Your objective: I'd like every line in the following listing that holds "computer" copied.

Records:
= = = =

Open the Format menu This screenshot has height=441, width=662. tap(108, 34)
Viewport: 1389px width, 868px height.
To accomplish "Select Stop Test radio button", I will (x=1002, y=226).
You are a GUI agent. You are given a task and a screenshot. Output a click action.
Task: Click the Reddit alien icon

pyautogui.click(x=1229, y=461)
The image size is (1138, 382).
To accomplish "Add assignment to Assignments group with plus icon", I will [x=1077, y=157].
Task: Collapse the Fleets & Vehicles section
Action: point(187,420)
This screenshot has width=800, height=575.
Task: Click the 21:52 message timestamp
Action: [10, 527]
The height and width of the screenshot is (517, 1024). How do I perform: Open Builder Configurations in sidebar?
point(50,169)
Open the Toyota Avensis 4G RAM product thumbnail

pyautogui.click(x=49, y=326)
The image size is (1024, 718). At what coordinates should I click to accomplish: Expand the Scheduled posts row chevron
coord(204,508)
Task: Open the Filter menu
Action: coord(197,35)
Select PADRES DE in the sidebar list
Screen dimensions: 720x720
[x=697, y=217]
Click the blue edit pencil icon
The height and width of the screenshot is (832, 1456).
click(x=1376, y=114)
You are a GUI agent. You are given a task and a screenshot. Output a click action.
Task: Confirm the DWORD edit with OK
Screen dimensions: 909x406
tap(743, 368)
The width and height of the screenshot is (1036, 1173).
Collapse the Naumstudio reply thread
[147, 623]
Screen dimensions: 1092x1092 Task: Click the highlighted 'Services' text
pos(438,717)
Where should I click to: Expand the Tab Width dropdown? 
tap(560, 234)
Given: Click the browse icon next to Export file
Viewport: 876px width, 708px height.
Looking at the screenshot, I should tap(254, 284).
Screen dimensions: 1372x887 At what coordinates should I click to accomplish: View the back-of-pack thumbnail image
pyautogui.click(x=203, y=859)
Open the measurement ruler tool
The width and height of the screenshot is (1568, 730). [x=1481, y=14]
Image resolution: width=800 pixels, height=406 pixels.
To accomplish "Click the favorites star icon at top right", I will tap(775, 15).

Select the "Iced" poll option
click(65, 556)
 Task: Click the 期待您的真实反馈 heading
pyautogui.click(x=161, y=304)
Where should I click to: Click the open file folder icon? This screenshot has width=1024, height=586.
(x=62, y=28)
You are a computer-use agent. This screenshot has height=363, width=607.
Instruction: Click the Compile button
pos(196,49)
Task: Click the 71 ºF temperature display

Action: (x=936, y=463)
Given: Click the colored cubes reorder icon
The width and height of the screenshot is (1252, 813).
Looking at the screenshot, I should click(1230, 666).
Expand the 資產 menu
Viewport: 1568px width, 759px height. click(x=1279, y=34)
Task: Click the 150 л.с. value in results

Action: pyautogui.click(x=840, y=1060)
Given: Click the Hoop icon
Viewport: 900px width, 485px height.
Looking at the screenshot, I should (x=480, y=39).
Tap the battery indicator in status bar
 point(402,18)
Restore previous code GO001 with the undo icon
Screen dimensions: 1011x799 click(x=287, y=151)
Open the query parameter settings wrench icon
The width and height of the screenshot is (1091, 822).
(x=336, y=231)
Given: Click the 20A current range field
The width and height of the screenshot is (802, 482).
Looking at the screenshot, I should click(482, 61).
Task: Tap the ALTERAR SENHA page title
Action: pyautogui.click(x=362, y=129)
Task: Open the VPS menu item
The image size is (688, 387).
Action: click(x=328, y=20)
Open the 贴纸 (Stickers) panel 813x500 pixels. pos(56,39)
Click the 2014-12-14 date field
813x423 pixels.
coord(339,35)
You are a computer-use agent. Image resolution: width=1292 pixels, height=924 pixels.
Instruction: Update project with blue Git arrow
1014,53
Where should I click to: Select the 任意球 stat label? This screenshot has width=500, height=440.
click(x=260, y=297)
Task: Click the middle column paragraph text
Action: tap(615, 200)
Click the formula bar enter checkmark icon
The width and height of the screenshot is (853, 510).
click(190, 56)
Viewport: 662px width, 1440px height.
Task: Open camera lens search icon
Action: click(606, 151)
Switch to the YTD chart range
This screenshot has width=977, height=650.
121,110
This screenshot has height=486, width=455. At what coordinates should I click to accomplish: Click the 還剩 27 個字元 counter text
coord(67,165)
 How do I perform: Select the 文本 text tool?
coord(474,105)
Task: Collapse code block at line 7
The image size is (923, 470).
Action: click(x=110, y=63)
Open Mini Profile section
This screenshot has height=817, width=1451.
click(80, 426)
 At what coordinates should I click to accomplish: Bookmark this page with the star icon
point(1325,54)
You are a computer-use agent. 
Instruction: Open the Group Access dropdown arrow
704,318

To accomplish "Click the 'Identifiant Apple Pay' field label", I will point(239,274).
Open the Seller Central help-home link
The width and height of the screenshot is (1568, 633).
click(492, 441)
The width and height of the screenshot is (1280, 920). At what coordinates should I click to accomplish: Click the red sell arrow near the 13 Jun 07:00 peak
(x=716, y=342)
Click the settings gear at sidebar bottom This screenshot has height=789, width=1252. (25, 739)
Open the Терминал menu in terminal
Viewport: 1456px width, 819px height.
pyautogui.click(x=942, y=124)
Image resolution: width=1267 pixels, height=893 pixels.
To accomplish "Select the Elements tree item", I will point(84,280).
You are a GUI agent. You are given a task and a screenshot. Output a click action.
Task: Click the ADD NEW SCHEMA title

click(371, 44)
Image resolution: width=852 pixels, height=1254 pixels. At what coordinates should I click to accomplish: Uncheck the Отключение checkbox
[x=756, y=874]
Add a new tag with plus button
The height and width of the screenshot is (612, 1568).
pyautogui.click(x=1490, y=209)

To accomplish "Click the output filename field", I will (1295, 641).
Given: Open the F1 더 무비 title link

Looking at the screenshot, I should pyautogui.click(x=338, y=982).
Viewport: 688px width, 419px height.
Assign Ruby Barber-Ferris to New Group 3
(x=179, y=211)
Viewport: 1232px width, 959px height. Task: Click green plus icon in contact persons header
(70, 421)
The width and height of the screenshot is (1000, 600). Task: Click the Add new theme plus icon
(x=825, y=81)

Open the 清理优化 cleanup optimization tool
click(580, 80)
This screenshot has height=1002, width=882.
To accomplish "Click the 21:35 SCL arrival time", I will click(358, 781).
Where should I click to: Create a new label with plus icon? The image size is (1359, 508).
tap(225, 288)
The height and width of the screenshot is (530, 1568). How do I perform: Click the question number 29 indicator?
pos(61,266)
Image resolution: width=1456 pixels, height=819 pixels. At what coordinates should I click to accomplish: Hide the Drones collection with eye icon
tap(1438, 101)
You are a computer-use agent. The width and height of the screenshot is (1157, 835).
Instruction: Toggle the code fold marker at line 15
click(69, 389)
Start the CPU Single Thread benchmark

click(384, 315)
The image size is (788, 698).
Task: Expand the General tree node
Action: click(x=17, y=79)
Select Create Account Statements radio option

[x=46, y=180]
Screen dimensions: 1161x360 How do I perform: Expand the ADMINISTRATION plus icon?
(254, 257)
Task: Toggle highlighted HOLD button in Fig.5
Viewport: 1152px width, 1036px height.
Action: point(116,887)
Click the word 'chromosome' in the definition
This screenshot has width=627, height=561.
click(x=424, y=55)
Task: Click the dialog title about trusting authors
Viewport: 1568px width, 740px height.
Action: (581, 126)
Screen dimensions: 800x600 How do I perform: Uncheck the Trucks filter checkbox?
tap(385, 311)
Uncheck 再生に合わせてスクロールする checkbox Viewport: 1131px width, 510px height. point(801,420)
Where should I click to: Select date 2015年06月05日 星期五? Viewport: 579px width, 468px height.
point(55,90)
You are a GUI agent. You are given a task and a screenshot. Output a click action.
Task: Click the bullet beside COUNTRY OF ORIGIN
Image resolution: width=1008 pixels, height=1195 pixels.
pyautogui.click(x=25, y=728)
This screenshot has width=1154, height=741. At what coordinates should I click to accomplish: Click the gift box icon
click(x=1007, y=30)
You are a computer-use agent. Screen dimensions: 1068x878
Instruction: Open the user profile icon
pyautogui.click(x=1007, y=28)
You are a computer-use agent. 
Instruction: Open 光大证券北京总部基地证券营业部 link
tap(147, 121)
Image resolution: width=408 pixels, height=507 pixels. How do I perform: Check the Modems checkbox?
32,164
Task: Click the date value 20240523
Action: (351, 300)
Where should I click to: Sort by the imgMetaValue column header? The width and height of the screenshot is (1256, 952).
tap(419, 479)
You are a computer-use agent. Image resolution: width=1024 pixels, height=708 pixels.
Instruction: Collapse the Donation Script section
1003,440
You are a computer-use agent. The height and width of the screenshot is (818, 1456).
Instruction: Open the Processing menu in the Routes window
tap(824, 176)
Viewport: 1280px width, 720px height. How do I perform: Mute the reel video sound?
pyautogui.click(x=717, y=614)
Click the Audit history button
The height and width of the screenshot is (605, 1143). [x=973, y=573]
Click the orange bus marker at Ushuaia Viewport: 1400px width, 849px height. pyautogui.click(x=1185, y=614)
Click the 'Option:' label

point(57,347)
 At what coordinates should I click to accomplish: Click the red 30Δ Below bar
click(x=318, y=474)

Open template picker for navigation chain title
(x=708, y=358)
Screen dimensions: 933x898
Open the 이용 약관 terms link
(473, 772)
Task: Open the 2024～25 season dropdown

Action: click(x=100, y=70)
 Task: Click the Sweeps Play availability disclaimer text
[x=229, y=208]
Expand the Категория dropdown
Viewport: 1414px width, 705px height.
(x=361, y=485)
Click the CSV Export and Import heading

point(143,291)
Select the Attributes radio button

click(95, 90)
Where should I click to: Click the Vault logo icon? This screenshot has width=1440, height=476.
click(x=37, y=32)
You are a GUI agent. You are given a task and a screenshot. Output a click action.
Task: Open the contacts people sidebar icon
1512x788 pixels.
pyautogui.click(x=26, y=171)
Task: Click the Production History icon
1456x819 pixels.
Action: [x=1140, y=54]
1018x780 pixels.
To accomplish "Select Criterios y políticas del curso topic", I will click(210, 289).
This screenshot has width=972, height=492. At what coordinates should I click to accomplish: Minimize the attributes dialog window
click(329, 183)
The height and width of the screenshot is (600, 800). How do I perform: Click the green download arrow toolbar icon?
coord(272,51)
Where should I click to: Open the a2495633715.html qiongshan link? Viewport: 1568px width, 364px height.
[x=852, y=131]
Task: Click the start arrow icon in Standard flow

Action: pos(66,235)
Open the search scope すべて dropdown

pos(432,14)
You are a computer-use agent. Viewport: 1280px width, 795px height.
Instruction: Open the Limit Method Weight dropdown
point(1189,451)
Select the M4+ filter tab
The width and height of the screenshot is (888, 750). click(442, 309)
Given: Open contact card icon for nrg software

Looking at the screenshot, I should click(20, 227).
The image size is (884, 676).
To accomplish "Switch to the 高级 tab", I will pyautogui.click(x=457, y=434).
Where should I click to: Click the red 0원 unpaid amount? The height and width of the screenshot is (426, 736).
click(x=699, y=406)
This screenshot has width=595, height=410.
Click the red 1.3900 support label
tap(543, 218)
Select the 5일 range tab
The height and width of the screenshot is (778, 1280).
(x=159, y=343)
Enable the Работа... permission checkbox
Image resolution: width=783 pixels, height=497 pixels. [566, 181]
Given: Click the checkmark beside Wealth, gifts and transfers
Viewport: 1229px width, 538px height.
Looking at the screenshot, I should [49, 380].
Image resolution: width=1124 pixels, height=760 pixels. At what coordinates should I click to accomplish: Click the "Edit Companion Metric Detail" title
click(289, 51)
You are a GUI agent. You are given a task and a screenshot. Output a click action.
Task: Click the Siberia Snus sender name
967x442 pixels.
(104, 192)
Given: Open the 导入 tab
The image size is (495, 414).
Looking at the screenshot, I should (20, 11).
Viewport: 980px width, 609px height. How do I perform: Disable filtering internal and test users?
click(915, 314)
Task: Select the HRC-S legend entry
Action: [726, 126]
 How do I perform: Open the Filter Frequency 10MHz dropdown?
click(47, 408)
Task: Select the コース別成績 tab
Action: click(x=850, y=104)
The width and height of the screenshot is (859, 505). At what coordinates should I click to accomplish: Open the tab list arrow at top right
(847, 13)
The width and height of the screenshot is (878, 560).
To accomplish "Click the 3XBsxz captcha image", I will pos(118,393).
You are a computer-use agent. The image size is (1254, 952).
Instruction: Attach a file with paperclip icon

= = = =

Task answer:
You are a computer-use agent. This screenshot has height=363, width=607.
You are a computer-use agent. Image resolution: width=1292 pixels, height=924 pixels.
You are a computer-use agent. 
You are a computer-use agent. The width and height of the screenshot is (1157, 835).
You are a computer-use agent. Screen dimensions: 1068x878
You are a computer-use agent. 
You are a computer-use agent. Image resolution: width=1024 pixels, height=708 pixels.
You are a computer-use agent. The height and width of the screenshot is (818, 1456).
You are a computer-use agent. Viewport: 1280px width, 795px height.
You are a computer-use agent. The image size is (1254, 952).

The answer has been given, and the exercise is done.